[Study material]
————————
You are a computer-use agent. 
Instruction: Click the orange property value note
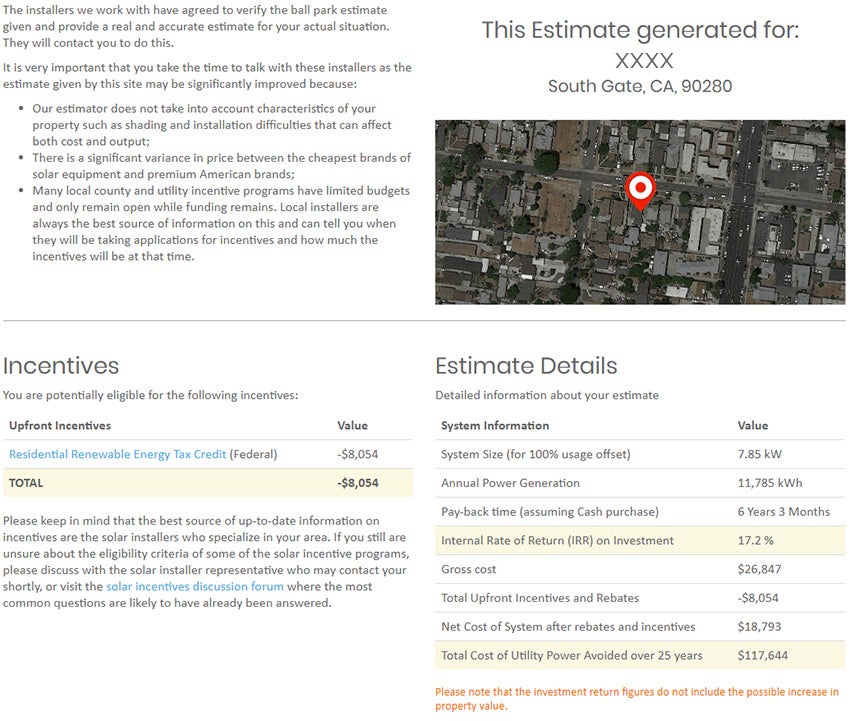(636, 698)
————————
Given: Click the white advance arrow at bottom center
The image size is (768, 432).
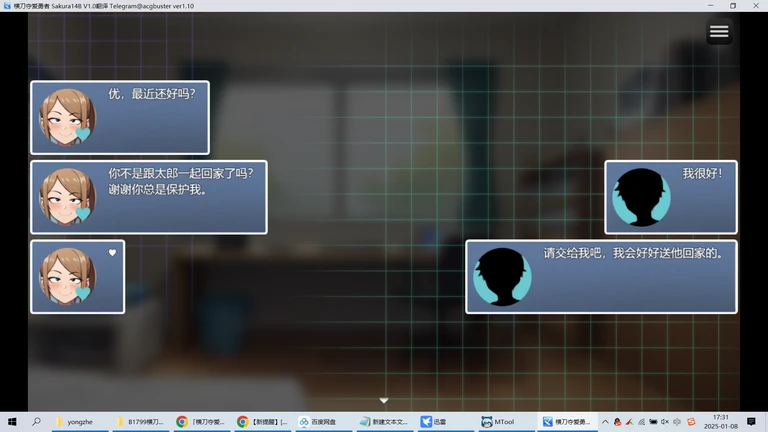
————————
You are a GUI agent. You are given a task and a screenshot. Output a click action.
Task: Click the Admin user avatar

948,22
————————
[About this task]
With the line holding "Given: Click the" as the first and the line holding "The image size is (768, 432)." as the last, set down that range of the entries above exactly, and nothing else.

[Task result]
Given: Click the white advance arrow at bottom center
The image size is (768, 432).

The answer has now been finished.